INSTRUCTIONS TO FOLLOW
Scan the entries below and give the number of lines containing "dropdown", with no accompanying words.

━━━━━ MATERIAL TO PROCESS ━━━━━

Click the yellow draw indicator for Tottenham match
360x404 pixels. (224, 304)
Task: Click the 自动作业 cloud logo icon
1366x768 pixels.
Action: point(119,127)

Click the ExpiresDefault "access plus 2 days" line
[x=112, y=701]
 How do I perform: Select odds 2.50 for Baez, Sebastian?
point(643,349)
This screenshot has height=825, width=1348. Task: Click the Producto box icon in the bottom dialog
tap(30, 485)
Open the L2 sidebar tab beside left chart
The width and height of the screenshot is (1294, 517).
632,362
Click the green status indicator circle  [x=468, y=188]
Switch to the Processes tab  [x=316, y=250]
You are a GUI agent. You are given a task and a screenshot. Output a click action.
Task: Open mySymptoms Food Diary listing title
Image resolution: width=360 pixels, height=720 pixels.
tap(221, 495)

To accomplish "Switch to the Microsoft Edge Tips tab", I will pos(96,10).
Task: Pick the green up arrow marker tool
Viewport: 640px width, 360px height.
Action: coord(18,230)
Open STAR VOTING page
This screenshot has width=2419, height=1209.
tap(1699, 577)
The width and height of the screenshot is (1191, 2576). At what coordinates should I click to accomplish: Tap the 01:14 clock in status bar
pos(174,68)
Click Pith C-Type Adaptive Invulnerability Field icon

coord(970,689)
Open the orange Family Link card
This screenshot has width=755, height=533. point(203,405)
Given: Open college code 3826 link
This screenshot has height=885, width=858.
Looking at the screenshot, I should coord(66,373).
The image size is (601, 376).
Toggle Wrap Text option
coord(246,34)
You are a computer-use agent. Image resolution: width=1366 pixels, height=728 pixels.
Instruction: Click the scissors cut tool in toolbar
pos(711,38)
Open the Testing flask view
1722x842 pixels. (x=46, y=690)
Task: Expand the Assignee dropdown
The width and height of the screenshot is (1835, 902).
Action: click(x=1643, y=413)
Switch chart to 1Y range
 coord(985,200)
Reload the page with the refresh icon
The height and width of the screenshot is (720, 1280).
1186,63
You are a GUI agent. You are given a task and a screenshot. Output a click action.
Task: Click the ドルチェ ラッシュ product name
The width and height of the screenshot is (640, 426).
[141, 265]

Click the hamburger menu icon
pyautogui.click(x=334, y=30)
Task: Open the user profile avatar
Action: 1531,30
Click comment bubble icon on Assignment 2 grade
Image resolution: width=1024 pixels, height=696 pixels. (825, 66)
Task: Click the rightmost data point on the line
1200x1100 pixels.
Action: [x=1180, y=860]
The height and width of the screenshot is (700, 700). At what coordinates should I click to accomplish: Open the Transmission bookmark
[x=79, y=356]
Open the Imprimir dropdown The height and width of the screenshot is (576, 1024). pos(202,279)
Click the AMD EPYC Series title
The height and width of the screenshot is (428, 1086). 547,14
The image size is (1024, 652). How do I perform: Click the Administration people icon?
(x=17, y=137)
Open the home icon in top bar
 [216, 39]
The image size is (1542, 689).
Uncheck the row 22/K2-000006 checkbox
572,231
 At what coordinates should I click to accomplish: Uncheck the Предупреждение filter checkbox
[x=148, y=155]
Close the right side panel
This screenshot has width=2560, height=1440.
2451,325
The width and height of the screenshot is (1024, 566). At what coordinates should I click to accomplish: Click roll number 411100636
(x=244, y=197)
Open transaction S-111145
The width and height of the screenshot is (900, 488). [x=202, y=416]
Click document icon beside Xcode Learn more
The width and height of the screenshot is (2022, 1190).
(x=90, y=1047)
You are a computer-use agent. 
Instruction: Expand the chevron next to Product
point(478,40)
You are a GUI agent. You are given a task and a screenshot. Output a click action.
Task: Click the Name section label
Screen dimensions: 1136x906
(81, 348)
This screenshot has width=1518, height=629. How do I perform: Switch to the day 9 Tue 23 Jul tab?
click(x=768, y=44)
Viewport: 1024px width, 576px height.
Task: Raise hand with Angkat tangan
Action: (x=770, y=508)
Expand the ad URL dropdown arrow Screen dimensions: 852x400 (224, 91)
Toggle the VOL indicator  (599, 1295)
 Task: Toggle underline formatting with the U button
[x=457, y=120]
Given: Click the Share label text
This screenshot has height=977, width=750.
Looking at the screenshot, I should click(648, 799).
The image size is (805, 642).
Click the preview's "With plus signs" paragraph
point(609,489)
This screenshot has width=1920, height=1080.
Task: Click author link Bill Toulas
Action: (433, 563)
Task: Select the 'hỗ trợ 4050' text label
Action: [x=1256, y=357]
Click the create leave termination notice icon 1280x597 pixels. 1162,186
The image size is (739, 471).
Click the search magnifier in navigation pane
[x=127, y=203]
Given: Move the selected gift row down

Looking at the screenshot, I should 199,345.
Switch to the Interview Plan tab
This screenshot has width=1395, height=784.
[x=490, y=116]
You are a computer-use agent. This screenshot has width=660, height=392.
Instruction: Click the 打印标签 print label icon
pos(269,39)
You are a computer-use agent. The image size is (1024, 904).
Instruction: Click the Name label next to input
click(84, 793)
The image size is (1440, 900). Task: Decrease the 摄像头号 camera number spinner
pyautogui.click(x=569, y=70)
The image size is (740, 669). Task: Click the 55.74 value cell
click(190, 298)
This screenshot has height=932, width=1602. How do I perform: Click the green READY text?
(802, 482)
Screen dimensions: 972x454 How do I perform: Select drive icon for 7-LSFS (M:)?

━━━━━

EXERCISE OUTPUT
3